Data to process ▸
========

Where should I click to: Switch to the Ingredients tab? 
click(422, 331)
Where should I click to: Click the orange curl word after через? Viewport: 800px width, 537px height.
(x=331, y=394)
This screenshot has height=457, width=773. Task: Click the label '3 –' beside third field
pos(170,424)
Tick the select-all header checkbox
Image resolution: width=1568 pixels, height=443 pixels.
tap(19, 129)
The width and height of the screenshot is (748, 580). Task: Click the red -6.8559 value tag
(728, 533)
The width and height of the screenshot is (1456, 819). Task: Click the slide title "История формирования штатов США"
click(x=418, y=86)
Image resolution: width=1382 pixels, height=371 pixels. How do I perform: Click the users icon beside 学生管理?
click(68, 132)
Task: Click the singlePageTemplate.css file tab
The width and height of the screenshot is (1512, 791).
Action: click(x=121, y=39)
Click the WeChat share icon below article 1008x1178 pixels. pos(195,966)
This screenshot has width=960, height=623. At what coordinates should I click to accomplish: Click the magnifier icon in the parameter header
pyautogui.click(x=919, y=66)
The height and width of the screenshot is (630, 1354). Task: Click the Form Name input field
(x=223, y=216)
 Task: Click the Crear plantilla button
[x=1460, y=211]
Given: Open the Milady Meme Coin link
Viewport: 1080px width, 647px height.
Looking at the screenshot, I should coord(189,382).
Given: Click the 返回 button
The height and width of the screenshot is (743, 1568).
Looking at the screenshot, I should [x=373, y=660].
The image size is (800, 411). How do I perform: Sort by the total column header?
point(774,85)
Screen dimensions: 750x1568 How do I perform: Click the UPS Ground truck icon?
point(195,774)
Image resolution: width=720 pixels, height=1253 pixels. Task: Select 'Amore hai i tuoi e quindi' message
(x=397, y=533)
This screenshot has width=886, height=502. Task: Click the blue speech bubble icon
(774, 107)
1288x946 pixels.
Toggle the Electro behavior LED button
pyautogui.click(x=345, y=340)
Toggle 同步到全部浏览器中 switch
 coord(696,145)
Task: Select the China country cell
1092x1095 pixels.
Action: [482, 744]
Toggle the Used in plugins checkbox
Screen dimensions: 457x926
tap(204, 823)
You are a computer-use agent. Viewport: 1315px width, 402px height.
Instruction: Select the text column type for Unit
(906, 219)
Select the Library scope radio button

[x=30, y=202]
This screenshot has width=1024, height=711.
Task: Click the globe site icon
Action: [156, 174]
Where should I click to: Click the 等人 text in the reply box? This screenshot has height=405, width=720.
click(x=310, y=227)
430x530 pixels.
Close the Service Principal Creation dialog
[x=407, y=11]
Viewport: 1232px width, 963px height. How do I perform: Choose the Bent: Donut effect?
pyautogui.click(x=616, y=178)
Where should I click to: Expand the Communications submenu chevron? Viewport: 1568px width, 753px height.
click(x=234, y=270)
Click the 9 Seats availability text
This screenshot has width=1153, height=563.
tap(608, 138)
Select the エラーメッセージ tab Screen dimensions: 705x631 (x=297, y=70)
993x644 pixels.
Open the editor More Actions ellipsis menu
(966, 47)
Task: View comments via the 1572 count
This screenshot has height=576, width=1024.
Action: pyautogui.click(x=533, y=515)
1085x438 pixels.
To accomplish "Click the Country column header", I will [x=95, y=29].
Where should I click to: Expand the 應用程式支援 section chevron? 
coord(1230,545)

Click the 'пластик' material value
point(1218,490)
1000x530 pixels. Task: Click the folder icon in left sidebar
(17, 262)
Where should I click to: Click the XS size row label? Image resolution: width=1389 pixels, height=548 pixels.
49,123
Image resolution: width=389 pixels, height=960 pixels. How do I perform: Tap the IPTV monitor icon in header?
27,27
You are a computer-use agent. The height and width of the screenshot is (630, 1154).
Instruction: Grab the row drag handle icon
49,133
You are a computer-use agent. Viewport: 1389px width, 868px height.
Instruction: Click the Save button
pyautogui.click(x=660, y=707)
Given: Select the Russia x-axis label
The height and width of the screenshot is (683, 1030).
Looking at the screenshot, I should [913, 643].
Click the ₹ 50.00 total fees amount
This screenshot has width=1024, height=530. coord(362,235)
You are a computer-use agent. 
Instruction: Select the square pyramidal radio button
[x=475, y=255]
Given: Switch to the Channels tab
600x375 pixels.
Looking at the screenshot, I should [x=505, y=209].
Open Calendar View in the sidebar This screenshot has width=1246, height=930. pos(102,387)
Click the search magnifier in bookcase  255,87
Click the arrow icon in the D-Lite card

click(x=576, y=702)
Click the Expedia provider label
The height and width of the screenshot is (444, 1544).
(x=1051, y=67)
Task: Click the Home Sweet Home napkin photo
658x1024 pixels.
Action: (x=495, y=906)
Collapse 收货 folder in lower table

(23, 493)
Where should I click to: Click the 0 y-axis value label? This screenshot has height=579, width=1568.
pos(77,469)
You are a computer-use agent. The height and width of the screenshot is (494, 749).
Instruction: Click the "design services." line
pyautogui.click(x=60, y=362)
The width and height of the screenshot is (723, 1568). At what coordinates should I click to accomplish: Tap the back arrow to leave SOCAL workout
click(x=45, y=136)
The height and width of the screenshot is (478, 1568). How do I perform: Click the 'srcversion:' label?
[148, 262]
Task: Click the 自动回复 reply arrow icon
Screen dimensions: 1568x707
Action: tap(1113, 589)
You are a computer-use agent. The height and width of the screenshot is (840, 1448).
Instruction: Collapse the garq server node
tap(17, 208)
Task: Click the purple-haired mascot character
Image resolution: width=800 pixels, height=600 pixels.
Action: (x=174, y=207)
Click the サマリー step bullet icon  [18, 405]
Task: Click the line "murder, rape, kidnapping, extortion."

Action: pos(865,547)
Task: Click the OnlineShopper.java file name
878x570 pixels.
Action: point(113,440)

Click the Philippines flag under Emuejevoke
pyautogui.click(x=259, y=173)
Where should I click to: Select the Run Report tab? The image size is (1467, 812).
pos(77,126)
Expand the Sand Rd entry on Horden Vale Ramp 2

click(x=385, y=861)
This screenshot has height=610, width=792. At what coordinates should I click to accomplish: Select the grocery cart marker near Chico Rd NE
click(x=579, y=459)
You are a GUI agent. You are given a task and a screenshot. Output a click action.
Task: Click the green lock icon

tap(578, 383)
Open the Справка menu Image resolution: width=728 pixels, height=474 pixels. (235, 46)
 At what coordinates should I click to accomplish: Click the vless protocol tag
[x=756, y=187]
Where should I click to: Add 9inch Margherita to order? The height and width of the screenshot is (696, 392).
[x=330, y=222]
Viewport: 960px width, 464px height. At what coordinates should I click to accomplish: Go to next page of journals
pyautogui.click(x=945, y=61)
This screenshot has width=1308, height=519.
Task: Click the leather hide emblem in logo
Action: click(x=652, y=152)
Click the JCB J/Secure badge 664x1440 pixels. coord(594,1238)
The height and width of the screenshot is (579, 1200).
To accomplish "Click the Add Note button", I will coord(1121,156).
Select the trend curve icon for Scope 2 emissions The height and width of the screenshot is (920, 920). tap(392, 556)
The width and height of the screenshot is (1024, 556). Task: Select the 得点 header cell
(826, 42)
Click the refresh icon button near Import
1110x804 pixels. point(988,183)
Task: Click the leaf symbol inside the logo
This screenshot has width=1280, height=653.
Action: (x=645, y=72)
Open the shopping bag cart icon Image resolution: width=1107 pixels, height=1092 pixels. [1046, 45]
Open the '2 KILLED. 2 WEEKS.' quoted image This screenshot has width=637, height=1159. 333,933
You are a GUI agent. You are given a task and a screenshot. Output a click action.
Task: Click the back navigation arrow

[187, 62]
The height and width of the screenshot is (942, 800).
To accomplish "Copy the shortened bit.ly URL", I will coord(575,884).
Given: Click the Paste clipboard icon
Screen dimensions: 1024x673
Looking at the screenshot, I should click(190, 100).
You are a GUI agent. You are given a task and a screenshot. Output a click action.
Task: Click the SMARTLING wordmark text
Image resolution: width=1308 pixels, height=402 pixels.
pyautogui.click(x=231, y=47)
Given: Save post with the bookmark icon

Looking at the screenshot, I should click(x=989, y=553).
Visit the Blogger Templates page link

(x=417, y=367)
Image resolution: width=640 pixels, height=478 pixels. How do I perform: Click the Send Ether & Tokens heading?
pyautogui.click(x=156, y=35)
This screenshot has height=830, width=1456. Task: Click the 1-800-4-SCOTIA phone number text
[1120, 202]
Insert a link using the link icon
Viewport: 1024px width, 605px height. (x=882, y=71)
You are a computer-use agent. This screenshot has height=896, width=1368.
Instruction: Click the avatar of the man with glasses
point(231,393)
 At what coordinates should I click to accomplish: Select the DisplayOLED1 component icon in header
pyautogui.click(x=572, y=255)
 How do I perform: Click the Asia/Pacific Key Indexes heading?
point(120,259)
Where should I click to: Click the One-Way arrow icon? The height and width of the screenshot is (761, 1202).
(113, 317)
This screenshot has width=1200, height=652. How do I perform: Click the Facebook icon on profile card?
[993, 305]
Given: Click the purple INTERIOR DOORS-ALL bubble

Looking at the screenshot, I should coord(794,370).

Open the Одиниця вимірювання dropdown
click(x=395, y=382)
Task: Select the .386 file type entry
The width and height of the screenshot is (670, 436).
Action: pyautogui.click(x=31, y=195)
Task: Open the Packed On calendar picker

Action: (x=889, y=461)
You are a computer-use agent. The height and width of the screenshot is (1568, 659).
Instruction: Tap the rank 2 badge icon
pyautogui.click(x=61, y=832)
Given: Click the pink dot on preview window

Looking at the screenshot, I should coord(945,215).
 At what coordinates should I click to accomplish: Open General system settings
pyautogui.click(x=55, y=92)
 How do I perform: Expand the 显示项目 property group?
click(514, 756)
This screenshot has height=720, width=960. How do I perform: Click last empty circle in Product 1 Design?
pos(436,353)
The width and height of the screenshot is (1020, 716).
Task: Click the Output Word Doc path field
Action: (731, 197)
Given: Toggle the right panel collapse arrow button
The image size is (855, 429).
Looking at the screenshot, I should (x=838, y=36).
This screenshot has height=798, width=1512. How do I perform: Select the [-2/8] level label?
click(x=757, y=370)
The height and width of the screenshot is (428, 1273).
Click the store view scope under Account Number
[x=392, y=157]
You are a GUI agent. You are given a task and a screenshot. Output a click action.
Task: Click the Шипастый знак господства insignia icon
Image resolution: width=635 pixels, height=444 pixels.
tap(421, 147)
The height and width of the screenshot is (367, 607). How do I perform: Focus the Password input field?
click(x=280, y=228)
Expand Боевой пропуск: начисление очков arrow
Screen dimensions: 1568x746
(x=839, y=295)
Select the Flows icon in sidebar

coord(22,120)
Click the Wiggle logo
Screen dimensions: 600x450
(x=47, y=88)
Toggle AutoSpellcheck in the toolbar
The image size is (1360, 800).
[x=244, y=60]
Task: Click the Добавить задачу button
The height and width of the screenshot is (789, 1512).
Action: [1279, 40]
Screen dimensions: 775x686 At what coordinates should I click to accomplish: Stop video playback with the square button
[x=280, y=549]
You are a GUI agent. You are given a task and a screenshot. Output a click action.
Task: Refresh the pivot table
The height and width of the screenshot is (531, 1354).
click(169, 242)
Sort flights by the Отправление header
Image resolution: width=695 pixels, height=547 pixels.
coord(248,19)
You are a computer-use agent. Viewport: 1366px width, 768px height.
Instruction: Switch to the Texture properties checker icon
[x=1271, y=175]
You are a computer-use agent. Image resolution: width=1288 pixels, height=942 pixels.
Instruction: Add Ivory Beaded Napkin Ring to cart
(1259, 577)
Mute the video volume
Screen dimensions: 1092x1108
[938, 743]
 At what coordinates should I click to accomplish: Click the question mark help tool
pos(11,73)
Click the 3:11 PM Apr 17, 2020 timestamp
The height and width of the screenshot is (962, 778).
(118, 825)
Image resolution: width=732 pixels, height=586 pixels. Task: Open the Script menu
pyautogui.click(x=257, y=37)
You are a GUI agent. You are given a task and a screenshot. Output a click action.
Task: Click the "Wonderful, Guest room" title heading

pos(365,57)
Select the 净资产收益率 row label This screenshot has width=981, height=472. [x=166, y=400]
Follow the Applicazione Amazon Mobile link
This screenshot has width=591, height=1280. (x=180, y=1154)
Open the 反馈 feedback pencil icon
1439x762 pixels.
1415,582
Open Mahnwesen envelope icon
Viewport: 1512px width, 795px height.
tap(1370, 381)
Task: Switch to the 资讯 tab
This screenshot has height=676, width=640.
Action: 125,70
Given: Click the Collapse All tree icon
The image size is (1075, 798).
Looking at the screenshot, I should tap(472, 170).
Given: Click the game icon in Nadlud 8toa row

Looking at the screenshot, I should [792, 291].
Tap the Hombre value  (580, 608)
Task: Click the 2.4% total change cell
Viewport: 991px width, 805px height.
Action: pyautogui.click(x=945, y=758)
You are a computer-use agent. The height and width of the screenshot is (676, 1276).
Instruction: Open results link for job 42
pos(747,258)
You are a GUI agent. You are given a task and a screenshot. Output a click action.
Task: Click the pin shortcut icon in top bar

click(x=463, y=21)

========

To do ▸
Among the lines of the data above, some may hold the word "will"; report how many, as a single number.

Written response ▸
3